Copy out nothing but the lines from the one holding "Task: Open the Twitter bird icon" through the end of the entries below, exactly as written and without the pictures.

------ EXTRACTED RECORDS ------

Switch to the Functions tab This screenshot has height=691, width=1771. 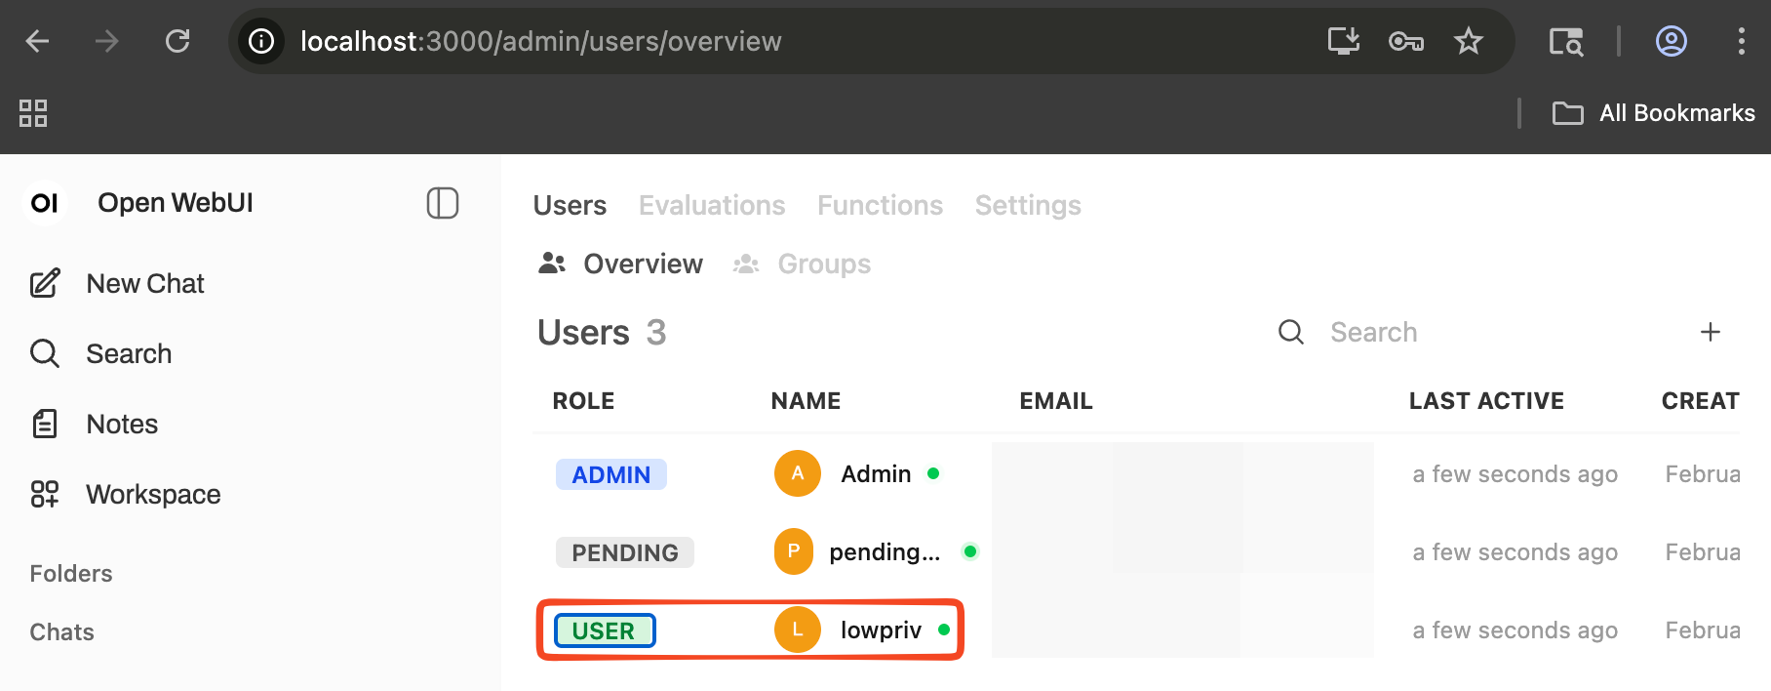(880, 205)
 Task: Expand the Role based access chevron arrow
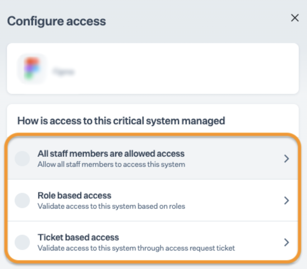click(x=287, y=200)
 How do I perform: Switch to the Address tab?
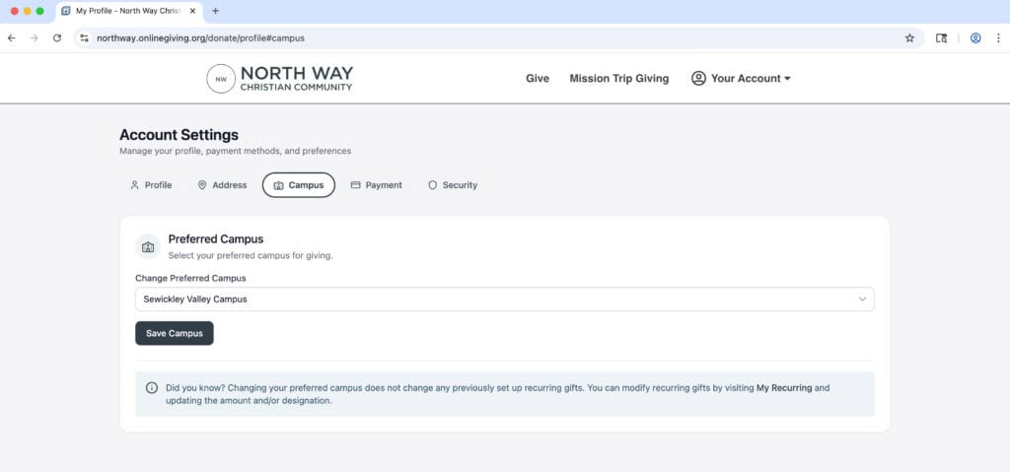[x=222, y=185]
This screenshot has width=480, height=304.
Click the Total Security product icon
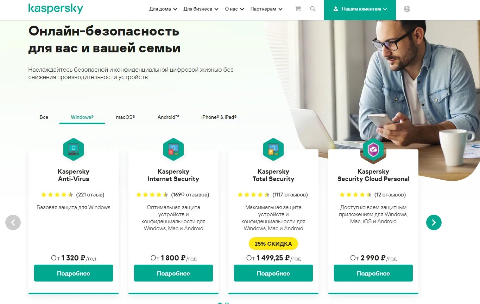[x=273, y=149]
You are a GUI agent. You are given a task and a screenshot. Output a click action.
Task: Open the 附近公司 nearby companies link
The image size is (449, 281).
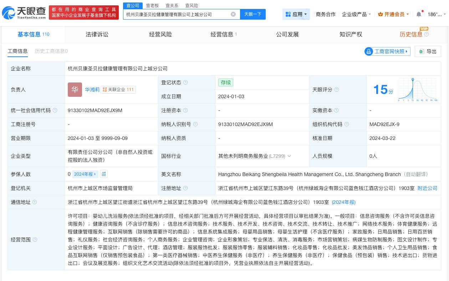pos(427,188)
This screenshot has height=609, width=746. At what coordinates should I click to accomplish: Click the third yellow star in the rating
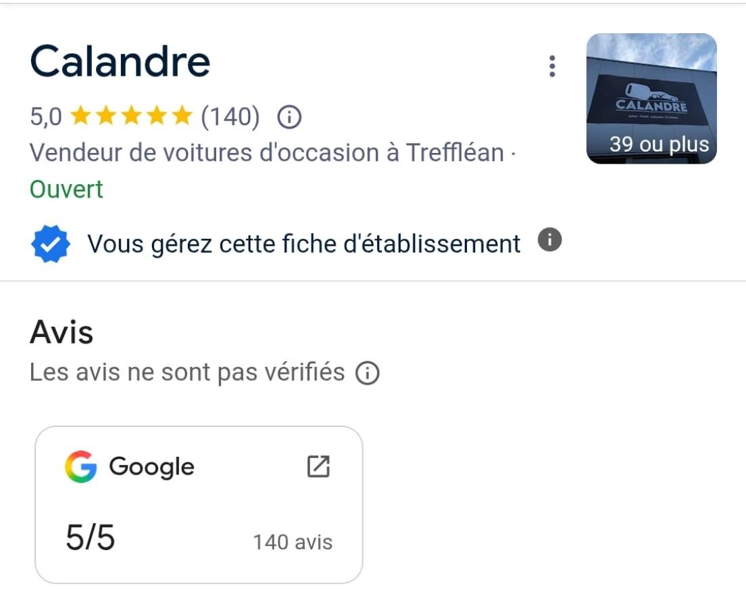(x=132, y=116)
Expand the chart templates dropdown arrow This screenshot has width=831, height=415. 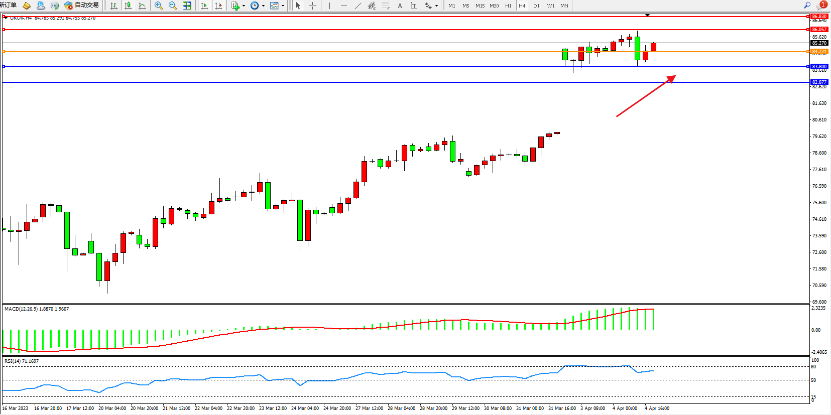283,6

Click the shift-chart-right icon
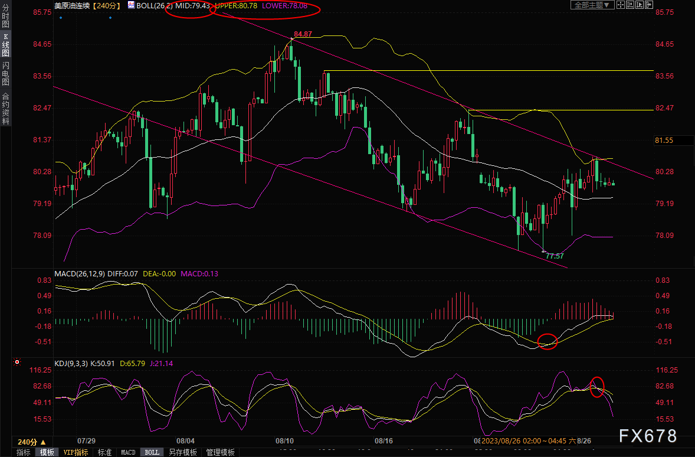[x=649, y=5]
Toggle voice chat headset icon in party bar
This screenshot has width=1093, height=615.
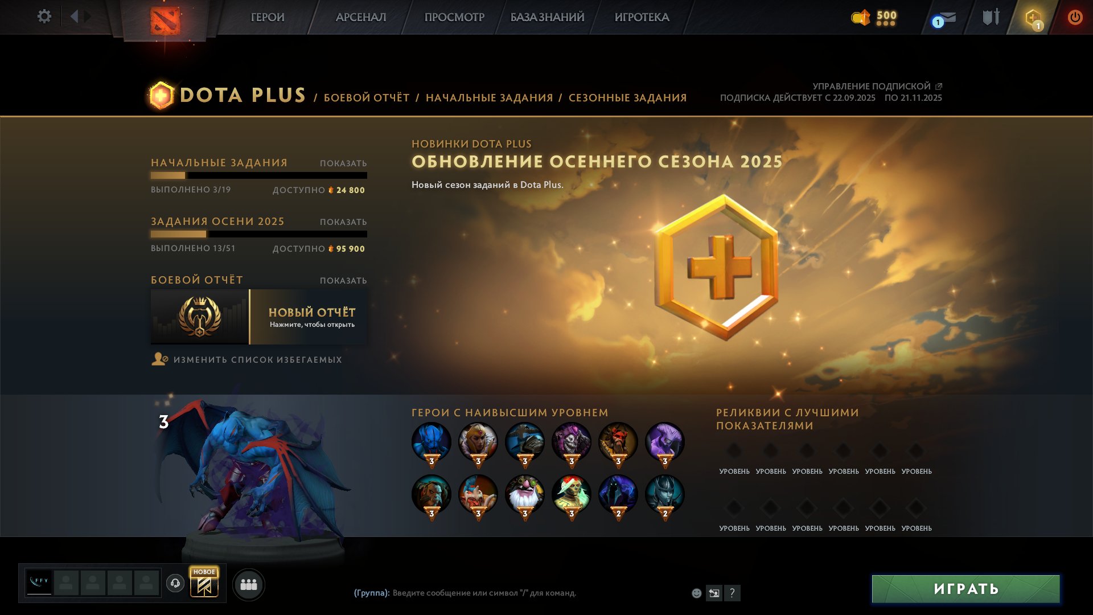(x=175, y=583)
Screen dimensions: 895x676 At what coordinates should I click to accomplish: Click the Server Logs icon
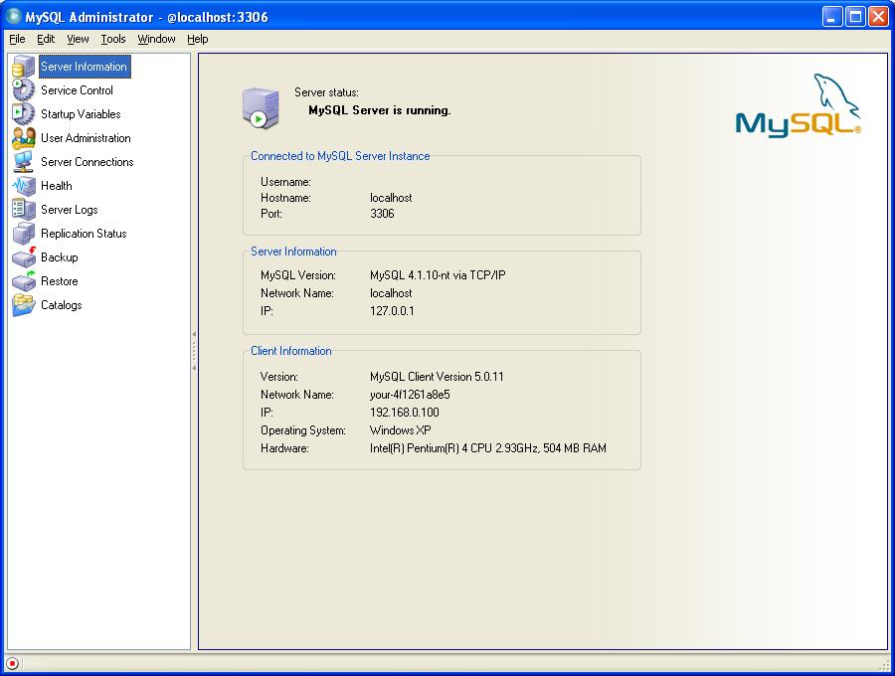pyautogui.click(x=24, y=210)
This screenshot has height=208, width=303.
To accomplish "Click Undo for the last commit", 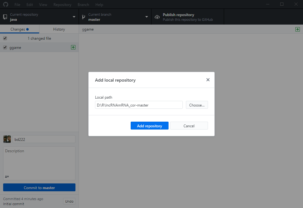I will tap(69, 201).
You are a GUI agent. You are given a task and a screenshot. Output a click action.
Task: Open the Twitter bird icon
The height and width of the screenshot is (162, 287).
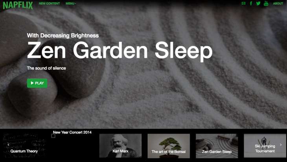coord(258,3)
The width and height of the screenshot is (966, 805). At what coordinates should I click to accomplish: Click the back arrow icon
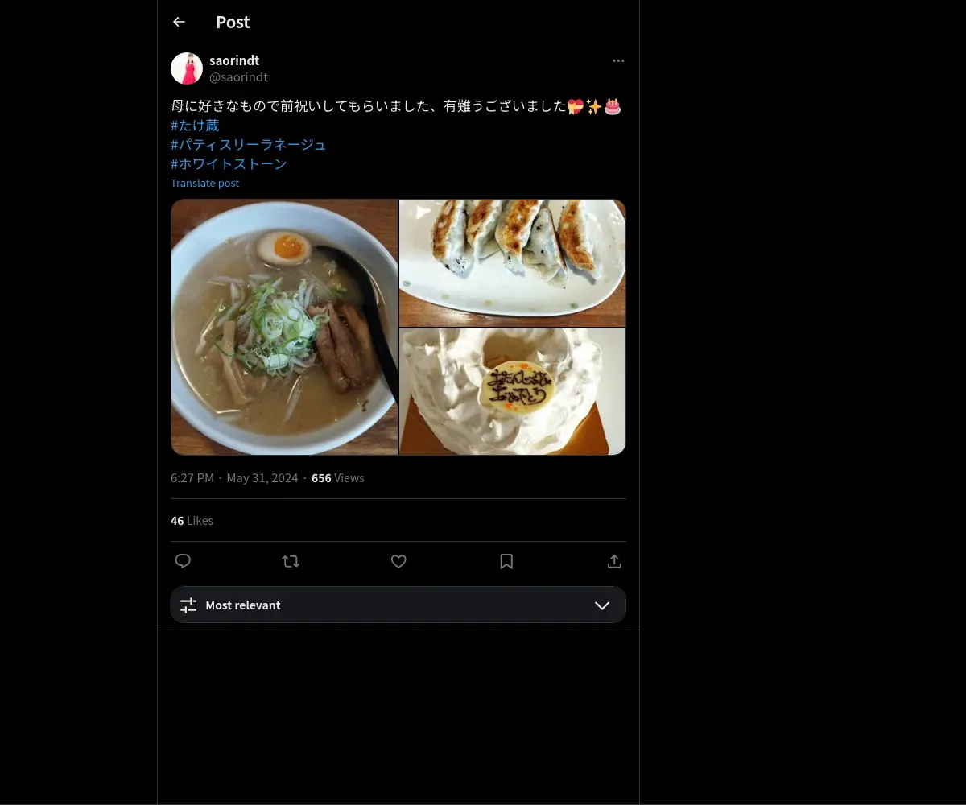179,23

------

--- RESULT OF THIS TASK ---
Task: Open the Twitter bird icon
The height and width of the screenshot is (162, 287).
coord(258,3)
The width and height of the screenshot is (966, 805). At what coordinates should I click to accomplish: Click the back arrow icon
179,23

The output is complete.